• REQUIRED TASK A
Answer these questions using the prose poetry text:
(i) What is the Marie Alexander Series dedicated to?
(ii) Who is credited with the quotation at the top of the essay?
(iii) At the time the writer describes, what did "short shorts" still refer to?
┌─ PROVIDED TEXT
About

The Marie Alexander Series is dedicated to promoting the appreciation and enjoyment of prose poetry.

[Read More]

 

Prose/Poetry by Robert Alexander

Prose/Poetry by Robert Alexander

PROSE/POETRY

 by Robert Alexander

 
What is poetry and if you know what poetry is what is prose.
— Gertrude Stein
 

For years I wrote prose poems without knowing what I was doing, thinking instead that I was writing some sort of shrunken, deformed story that I was too lazy to transform into a piece of real fiction. At the time, “prose poem” to me meant some sort of Dada-esque stream-of-consciousness vignette—and I, on the other hand, was writing what I thought of simply as very short stories. This was long before the term flash had been applied to fiction in any but a marketing sense, and short shorts still referred to an item of clothing.
└─
┌─ DATA FOR THIS EXERCISE
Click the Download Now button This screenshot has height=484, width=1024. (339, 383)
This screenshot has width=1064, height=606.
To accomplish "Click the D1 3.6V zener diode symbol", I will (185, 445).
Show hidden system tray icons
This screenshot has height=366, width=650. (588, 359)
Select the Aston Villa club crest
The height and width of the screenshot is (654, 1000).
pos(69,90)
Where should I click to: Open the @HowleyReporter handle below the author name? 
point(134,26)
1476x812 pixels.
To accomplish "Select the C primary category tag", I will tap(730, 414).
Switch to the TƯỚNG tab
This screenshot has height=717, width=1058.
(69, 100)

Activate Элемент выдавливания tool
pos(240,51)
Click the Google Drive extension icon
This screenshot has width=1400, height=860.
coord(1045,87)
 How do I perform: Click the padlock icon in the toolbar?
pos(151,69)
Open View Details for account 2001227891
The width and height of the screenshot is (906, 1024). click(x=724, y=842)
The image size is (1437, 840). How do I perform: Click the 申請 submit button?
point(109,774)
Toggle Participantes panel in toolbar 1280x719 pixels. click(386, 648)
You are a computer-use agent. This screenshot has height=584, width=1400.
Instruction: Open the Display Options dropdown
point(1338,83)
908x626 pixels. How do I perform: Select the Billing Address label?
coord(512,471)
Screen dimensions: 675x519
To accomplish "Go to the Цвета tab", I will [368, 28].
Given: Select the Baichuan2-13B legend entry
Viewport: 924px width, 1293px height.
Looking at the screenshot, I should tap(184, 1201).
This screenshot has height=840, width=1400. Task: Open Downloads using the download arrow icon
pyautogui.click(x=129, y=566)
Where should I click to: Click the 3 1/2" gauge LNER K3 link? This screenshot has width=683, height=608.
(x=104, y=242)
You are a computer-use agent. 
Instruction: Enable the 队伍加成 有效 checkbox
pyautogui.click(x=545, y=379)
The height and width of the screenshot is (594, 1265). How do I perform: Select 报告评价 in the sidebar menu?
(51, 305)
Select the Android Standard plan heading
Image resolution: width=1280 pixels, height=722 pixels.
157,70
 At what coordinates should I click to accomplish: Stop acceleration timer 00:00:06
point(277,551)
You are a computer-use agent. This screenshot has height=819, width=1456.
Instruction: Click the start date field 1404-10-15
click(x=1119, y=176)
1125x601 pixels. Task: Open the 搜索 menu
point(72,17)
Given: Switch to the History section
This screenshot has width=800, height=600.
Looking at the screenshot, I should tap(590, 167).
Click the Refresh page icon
└─
• REQUIRED TASK B
Reproduce the records from their first line down to the line containing "will tap(730, 414).", including both of those lines.

• EXPECTED OUTPUT A
(i) Promoting the appreciation and enjoyment of prose poetry.
(ii) Gertrude Stein.
(iii) An item of clothing.

• EXPECTED OUTPUT B
Click the Download Now button This screenshot has height=484, width=1024. (339, 383)
This screenshot has width=1064, height=606.
To accomplish "Click the D1 3.6V zener diode symbol", I will (185, 445).
Show hidden system tray icons
This screenshot has height=366, width=650. (588, 359)
Select the Aston Villa club crest
The height and width of the screenshot is (654, 1000).
pos(69,90)
Where should I click to: Open the @HowleyReporter handle below the author name? 
point(134,26)
1476x812 pixels.
To accomplish "Select the C primary category tag", I will tap(730, 414).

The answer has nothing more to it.